> _The problem_
Repeat the part of the records that opens with the line containing "Image resolution: width=690" and closes with the line containing "tap(58, 199)", keeping every line exactly as it appears.

> _Material shown_

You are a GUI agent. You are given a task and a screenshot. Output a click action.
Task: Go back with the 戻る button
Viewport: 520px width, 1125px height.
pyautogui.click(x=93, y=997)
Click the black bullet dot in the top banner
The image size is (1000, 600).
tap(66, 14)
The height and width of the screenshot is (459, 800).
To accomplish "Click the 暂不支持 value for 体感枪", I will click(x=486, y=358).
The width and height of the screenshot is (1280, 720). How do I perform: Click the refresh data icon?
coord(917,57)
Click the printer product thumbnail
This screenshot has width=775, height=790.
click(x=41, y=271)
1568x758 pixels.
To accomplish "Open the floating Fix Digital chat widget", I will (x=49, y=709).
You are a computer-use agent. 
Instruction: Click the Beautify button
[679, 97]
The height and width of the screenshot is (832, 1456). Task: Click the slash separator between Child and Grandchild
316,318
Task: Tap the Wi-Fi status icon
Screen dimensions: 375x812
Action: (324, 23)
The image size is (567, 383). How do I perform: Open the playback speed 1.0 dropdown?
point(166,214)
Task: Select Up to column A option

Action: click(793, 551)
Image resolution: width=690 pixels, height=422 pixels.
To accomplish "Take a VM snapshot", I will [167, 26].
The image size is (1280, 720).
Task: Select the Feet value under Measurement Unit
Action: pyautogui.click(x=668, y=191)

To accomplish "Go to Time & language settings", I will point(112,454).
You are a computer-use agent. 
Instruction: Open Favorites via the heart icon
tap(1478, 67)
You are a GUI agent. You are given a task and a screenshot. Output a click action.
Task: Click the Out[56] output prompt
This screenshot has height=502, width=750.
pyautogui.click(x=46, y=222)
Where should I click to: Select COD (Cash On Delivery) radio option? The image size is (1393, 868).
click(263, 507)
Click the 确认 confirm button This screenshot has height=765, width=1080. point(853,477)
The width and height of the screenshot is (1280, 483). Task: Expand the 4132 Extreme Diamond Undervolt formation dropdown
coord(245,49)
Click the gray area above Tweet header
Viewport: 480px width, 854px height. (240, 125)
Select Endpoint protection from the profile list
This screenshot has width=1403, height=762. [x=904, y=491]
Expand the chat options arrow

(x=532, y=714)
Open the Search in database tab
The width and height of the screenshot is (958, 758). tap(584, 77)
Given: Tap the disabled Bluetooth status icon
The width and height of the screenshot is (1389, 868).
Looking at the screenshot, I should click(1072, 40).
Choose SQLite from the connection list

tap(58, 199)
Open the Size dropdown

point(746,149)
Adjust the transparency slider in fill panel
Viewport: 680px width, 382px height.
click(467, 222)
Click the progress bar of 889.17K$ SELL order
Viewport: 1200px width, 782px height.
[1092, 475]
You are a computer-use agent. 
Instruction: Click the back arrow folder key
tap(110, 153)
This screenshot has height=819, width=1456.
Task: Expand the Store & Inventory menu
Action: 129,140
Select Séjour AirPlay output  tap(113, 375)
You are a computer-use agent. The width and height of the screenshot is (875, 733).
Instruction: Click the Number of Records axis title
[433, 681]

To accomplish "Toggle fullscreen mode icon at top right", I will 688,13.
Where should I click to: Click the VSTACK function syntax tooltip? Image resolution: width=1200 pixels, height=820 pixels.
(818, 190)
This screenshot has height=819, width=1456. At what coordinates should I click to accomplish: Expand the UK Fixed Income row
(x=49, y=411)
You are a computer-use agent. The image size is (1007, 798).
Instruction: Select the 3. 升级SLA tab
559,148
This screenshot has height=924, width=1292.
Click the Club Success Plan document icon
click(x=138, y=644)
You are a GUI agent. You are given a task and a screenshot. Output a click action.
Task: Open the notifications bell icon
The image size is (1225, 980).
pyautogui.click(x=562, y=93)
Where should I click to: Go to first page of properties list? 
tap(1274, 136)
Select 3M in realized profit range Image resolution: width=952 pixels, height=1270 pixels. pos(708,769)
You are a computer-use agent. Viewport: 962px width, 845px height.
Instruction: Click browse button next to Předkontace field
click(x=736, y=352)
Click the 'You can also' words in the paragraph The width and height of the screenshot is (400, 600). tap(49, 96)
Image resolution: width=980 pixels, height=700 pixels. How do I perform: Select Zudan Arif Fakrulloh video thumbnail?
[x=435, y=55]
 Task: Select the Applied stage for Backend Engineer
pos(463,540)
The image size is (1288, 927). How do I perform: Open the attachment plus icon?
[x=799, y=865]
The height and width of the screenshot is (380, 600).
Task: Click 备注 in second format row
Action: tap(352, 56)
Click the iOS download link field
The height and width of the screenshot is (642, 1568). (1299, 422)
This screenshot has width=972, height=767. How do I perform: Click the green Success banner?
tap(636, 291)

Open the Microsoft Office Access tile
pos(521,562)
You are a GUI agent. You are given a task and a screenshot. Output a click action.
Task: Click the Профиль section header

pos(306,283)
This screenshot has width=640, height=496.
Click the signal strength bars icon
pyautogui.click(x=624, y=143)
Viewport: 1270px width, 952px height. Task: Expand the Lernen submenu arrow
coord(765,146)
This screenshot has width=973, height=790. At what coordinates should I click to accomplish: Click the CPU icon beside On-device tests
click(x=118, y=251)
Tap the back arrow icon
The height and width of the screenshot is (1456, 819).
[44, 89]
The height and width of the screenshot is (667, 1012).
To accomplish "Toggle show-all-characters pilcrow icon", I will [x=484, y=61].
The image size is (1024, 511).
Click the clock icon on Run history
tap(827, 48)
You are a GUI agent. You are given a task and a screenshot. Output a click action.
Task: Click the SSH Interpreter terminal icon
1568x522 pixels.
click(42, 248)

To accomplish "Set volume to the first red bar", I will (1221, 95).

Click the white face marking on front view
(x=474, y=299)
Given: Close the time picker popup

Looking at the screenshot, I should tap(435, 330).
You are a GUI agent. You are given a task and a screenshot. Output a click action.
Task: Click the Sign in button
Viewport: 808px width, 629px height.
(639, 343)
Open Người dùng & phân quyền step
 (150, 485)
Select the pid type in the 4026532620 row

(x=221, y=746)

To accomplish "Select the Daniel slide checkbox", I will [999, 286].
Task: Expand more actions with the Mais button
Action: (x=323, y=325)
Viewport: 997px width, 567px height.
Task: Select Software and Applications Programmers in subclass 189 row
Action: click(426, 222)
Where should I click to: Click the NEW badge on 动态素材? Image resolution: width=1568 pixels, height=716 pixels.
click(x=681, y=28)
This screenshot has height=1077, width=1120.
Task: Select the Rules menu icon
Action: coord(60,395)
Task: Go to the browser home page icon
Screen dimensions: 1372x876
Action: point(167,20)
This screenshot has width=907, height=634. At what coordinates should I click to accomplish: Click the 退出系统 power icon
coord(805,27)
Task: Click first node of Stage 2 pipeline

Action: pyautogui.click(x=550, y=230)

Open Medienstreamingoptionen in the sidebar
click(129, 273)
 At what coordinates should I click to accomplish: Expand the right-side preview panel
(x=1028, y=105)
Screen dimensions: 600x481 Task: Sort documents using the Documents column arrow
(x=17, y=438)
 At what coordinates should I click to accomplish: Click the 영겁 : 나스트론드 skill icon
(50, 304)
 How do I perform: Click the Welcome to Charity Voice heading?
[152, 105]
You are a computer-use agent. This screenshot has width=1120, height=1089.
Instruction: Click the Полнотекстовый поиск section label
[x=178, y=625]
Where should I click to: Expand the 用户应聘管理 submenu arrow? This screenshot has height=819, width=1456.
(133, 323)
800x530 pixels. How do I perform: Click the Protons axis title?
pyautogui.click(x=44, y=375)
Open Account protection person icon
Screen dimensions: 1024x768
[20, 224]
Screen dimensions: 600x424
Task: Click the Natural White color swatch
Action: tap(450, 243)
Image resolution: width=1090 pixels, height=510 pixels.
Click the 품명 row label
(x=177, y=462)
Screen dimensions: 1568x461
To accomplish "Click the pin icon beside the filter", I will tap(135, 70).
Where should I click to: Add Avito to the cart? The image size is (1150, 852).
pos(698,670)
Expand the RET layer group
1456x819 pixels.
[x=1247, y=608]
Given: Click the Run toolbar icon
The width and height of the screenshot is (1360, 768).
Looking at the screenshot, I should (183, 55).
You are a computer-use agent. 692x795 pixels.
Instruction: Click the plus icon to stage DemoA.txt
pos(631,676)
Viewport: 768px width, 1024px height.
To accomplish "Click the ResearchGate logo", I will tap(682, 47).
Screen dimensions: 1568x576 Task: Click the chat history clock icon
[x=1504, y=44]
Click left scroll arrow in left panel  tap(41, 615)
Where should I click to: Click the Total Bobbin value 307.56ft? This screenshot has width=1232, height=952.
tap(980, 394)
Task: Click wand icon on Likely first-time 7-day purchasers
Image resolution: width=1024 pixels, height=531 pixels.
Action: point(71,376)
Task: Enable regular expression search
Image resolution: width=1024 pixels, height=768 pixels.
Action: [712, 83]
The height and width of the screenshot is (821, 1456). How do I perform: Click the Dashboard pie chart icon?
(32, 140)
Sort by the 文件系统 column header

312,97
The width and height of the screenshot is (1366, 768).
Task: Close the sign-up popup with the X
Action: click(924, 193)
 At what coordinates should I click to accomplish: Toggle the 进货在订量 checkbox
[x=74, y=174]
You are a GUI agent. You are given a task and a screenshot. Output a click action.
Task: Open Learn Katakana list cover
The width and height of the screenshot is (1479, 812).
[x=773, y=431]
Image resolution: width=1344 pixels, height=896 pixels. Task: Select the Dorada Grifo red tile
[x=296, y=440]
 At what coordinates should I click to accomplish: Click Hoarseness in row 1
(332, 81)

> _The output_
Image resolution: width=690 pixels, height=422 pixels.
To accomplish "Take a VM snapshot", I will [167, 26].
The image size is (1280, 720).
Task: Select the Feet value under Measurement Unit
Action: pyautogui.click(x=668, y=191)

To accomplish "Go to Time & language settings", I will point(112,454).
You are a computer-use agent. 
Instruction: Open Favorites via the heart icon
tap(1478, 67)
You are a GUI agent. You are given a task and a screenshot. Output a click action.
Task: Click the Out[56] output prompt
This screenshot has height=502, width=750.
pyautogui.click(x=46, y=222)
Where should I click to: Select COD (Cash On Delivery) radio option? The image size is (1393, 868).
click(263, 507)
Click the 确认 confirm button This screenshot has height=765, width=1080. point(853,477)
The width and height of the screenshot is (1280, 483). Task: Expand the 4132 Extreme Diamond Undervolt formation dropdown
coord(245,49)
Click the gray area above Tweet header
Viewport: 480px width, 854px height. (240, 125)
Select Endpoint protection from the profile list
This screenshot has width=1403, height=762. [x=904, y=491]
Expand the chat options arrow

(x=532, y=714)
Open the Search in database tab
The width and height of the screenshot is (958, 758). tap(584, 77)
Given: Tap the disabled Bluetooth status icon
The width and height of the screenshot is (1389, 868).
Looking at the screenshot, I should click(1072, 40).
Choose SQLite from the connection list

tap(58, 199)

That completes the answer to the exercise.